━━━ Provided passage ━━━
The result of the above … is that the ground in a whole, in which the thing to be grounded must be included. It is a whole pervaded essentially by connection and implication, and is, in some sense, a system which throughout justifies its contents.]: Yes.

 

p. 633/24-31

[If this is the ‘ground,’ what then (we have next to enquire) is a ‘condition’? A condition appears (we must reply) to be a partial ground. Where anything is included in a whole which is its ground, there any other part of the ground, beyond this thing itself, is called its condition. And this element will be one among our thing’s many conditions, unless at least we can assume or show that no further element is contained in the ground.] first ‘condition’ u/l: Saṅkhāra—a ‘determination’.

 

p. 633/32-634/3

[Hence the ‘because’ of anything may be called that by which it is conditioned. Its full ‘because’ implies the presence of the entire whole of its conditions, and includes in this whole the thing’s own nature, so for as grounded. This, and no less than this, is the true and real ‘because.’ But we can use ‘because’ again in a less complete sense where we take the thing as conditioned partly. Here we single out and refer merely to one selected element, one part of the whole of those connections which one involved in the ground. Such an imperfect use of ‘because’ is unavoidable and necessary in practice, but, indefensible in the end, it is even in practice a constant source of grave and insidious error.

 

p. 634/4-12

[In proceeding from the above to ask next for the meaning of ‘if,’ we may be said, leaving the conditioned, to pass on to that which is merely conditional. The first of these gave us a judgment which actually is mediated. S here is P because of M. We had, in other words (we saw), a whole which includes and supports and guarantees at once S and P and also their actual junction. This is what is implied, and this is what we should mean when we call a judgment conditioned.]:The point is that a thing’s determinations are its significances or possibilities, and it may become one (and in Judgement it does become one, but in imagination) of its possibilities. Cf. Sartre’s ‘circuit de l’ipseité’.

 

p. 650/3-4

[The case of the Universe (to take that first) seems free from doubt.]: ‘The Universe’ as a closed totality is an impossible idea. You cannot ‘take the case of the Universe’ unless you can get outside it. Each universe is a closed totality, and for that very reason there is always more beyond, and no universe is The Universe. If you say ‘all’, it is an open totality that you say; and this means that you can never take it as a whole. See pp. 660-1.

 

p. 652/5-12

[Further, what is given has degree, extensive or intensive or both; and it is tinged again by ‘feeling’ in various senses of that term. And we can neither exhibit these differences each by itself, nor understand how in a given case they unite to make our unique particular. Nor, even with so much, have we reached the end. For the diverse appearances of our quality in space and time seem, I may say, even obviously to belong to it.] ‘For … to it’ noted: Certainly.
━━━ Data provided ━━━
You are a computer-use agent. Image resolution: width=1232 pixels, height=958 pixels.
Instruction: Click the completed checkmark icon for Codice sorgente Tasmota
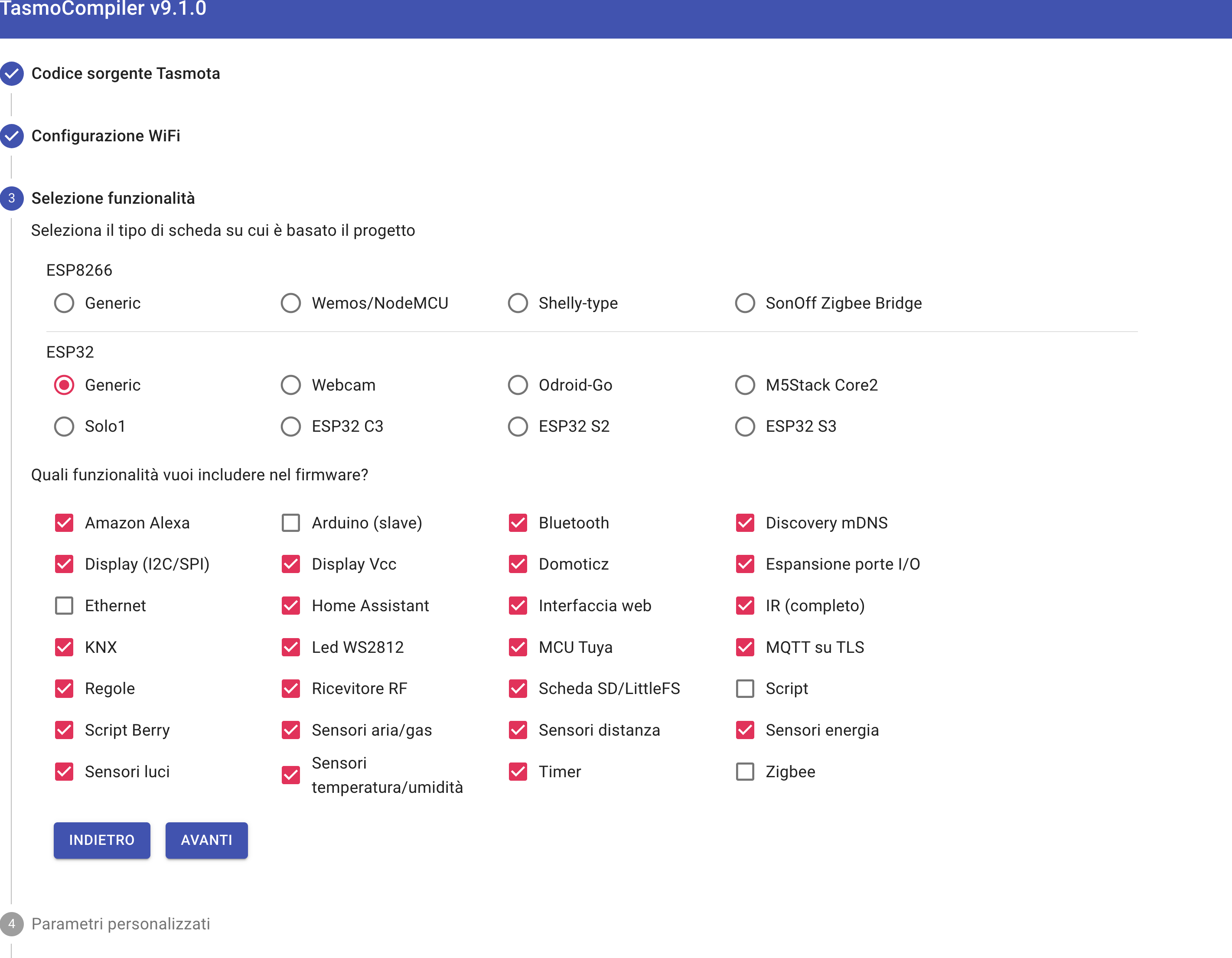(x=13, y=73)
━━━
Pick up the marginal notes on ground, condition and the Universe where they stop, and carry them on.

p. 654/19-21

[And if in change we find also a ‘not-yet,’ we have, with this, a feature which, even apparently, is ideal and transcendent; …]: It is actually transcendent.

 

p. 655/23-32

[On the other hand we may agree that about the ‘this,’ as again about the diversity of qualities, there really is something unique. We have something here at once positive and yet not resolvable wholly into an aspect of ‘such’. But what in the end this ‘something’ is we are unable to say; and, attempting here to advance, we do but turn in a maze of repeated dilemmas. The aspect which we claim to have found we are unable to produce, nor can we show that, if produced, it would not more or less belie a character due to our partial apprehension.]: All this is very good; but the point is that the ‘this’ is a transcendent.

 

p. 655/fn.

[With regard to the limit of the ‘this’ on the side of the future, I find myself now (I may add) for less inclined to admit its fixity.]: Good.

 

p. 657/1-14

[Every finite individual is hence on one side imperfect in a varying degree. … Perfect uniqueness and individuality remain therefore in one sense an ideal. …

Every individual is in some sense perfect … and, in its very striving for perfection, it is already, beyond our vision, itself unique and complete.]: At what point does Bradley’s mysticism start?

 

p. 657/19-23

[And no true religion, we may add, will seek to justify, whether in this world or in any other world, the perfection of the individual, if taken by himself; nor will it anywhere think to escape from the grace of God and from the life gained only through constant dying.]: And what about the perfection of God?

 

p. 660/1-2

[It is … clear that we have ideas alike of ‘this,’ ‘now,’ ‘my,’ and ‘here’; …]: Ideas?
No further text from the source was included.